图5 植物乳杆菌KLDS 1.0318对小鼠脾淋巴细胞转化值的影响

2.5.2 植物乳杆菌KLDS 1.0318对小鼠脾淋巴细胞增殖指数的影响 由图6可知,当乳杆菌与脾淋巴细胞的比例为1∶1时,淋巴细胞PI值小于1,当乳杆菌与脾淋巴细胞的比例为10∶1和100∶1时,PI值均大于1,表明了在此条件下植物乳杆菌KLDS 1.0318能够促进体外小鼠脾淋巴细胞的增殖,并表现出剂量依赖关系。

图6 植物乳杆菌KLDS 1.0318对小鼠脾淋巴细胞增殖指数(PI)的影响

2.6 植物乳杆菌KLDS 1.0318对小鼠腹腔巨噬细胞吞噬中性红能力的影响

由图7可知,与阴性对照组相比,在乳杆菌与巨噬细胞的比例为1∶1、10∶1及100∶1三个条件下,OD540均有不同程度的增长,说明在乳杆菌作用下,小鼠腹腔巨噬细胞吞噬中性红能力显著增强(p<0.05),表明了植物乳杆菌KLDS 1.0318能够激活巨噬细胞活性,增强其吞噬功能。

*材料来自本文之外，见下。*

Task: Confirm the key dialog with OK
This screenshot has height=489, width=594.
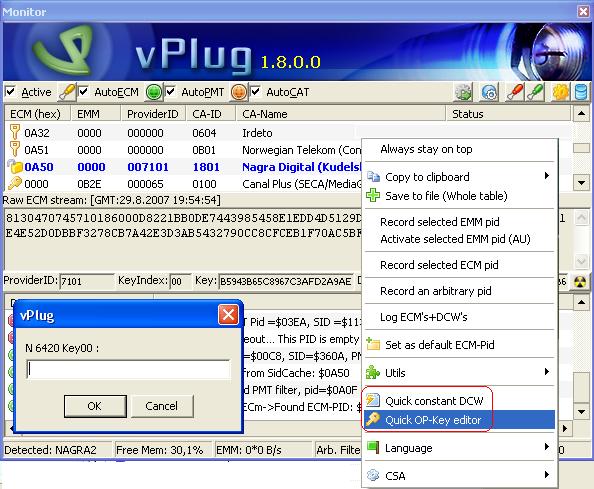Action: (95, 406)

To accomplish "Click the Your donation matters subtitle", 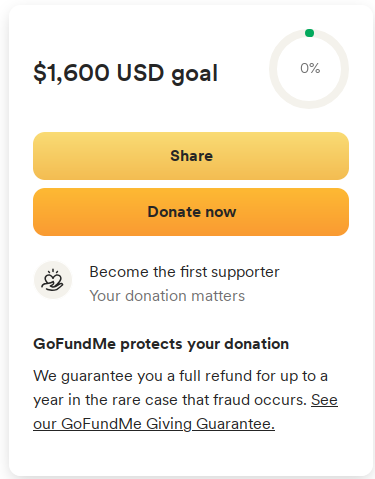I will pos(167,296).
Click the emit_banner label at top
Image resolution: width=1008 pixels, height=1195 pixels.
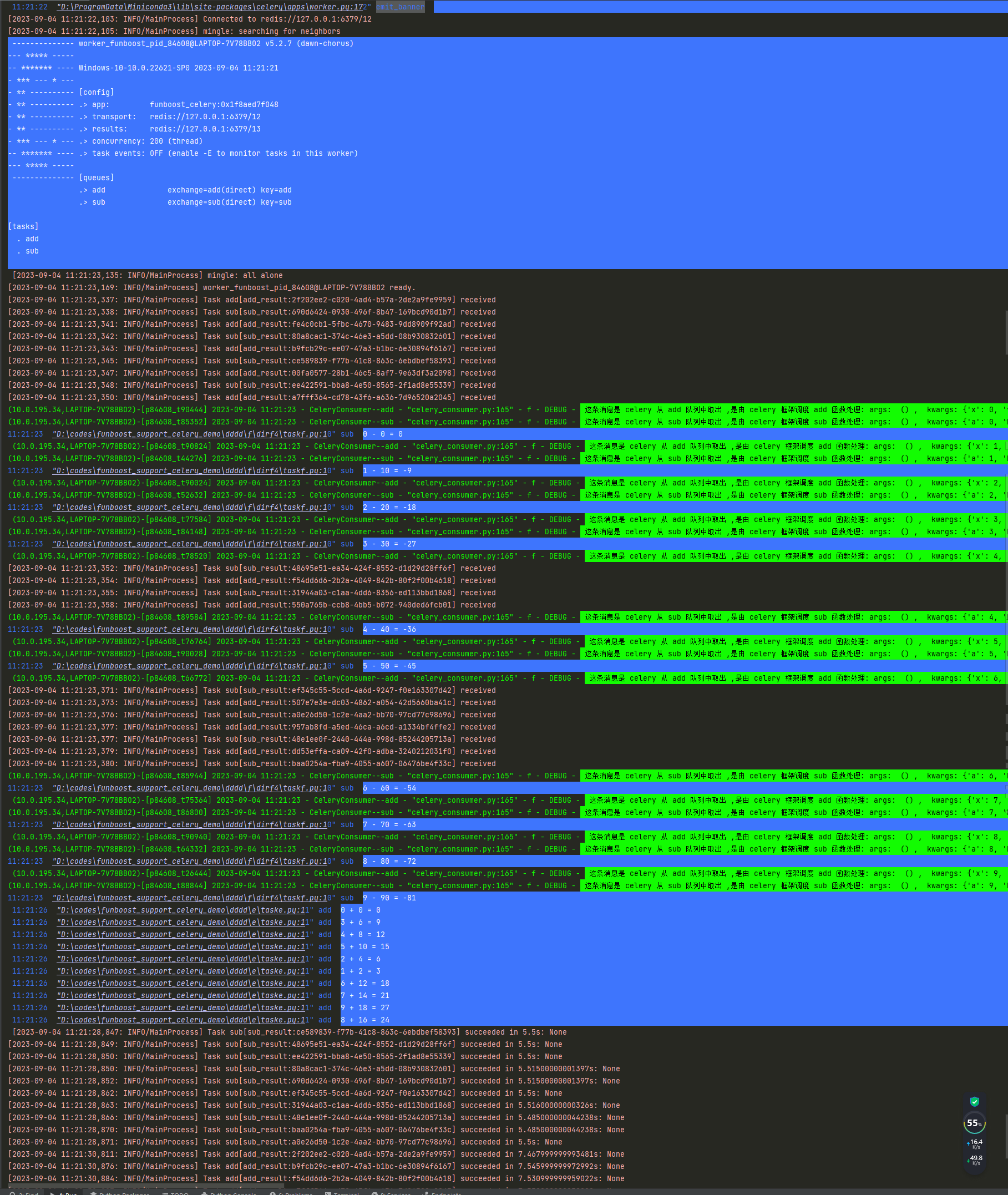tap(400, 7)
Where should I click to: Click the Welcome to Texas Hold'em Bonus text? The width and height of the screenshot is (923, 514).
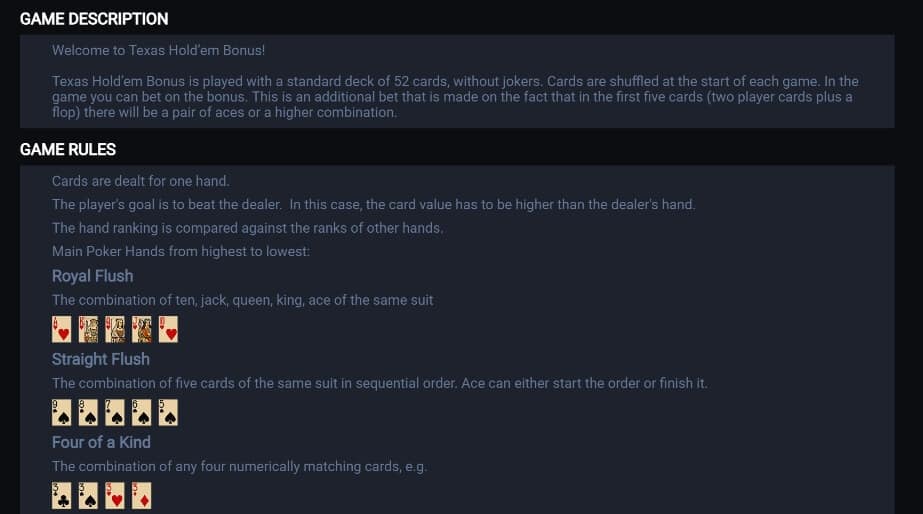coord(158,51)
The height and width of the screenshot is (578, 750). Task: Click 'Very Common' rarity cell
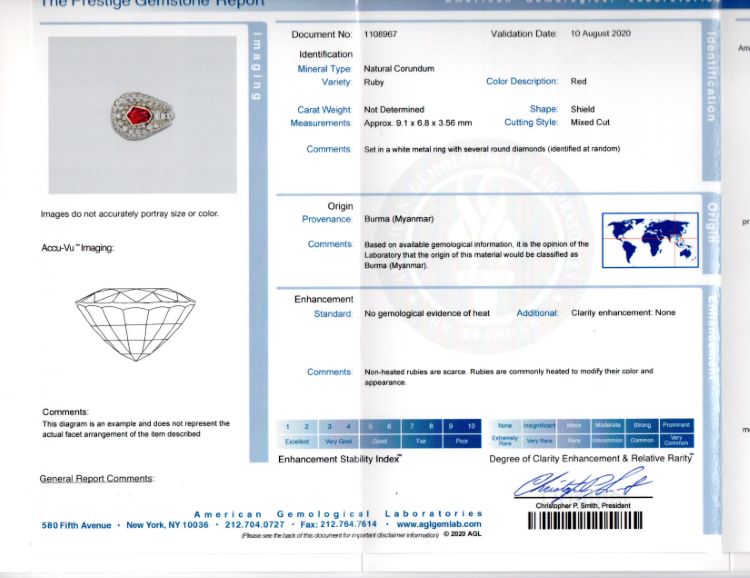coord(676,441)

图7 植物乳杆菌KLDS 1.0318对小鼠腹腔巨噬细胞吞噬中性红能力的影响

2.7 植物乳杆菌KLDS 1.0318对小鼠腹腔巨噬细胞能量代谢水平的影响

由图8可知,相比于阴性对照组,在乳杆菌与巨噬细胞的比例为1∶1、10∶1及100∶1三个条件下,OD450均有所增加,说明巨噬细胞在乳杆菌作用下,其能量代谢水平显著提高(p<0.05),表明了植物乳杆菌KLDS 1.0318能够增强巨噬细胞活性,提高其能量代谢水平。

图8 植物乳杆菌KLDS 1.0318对小鼠腹腔巨噬细胞能量代谢水平的影响

3 讨论与结论

乳酸菌是人和动物肠道中重要的生理菌群之一,具有促进机体对营养物质的消化和吸收、提高机体免疫力、降胆固醇、抑制有害细菌的生长、调节肠道菌群平衡等多种益生功能[23-26]。而乳酸菌在人体内发挥益生作用的前提是其可在人体肠道中存活并定殖。

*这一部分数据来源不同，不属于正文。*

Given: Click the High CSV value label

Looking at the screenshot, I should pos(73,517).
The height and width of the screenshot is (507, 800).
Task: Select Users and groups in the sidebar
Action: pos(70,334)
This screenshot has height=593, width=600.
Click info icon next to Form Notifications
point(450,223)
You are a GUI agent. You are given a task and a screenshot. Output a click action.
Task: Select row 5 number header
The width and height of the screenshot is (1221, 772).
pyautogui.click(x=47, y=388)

乳酸菌能够快速生长以及发酵糖类产酸不仅是表明其活力良好的特征之一,还能够提高其发酵产品的稳定性和安全性[27-28]。本实验测定了植物乳杆菌KLDS 1.0318的生长曲线和产酸能力,结果表明该菌株生长迅速的同时具有较强的产酸能力,可初步作为具有潜在发酵性能的菌株。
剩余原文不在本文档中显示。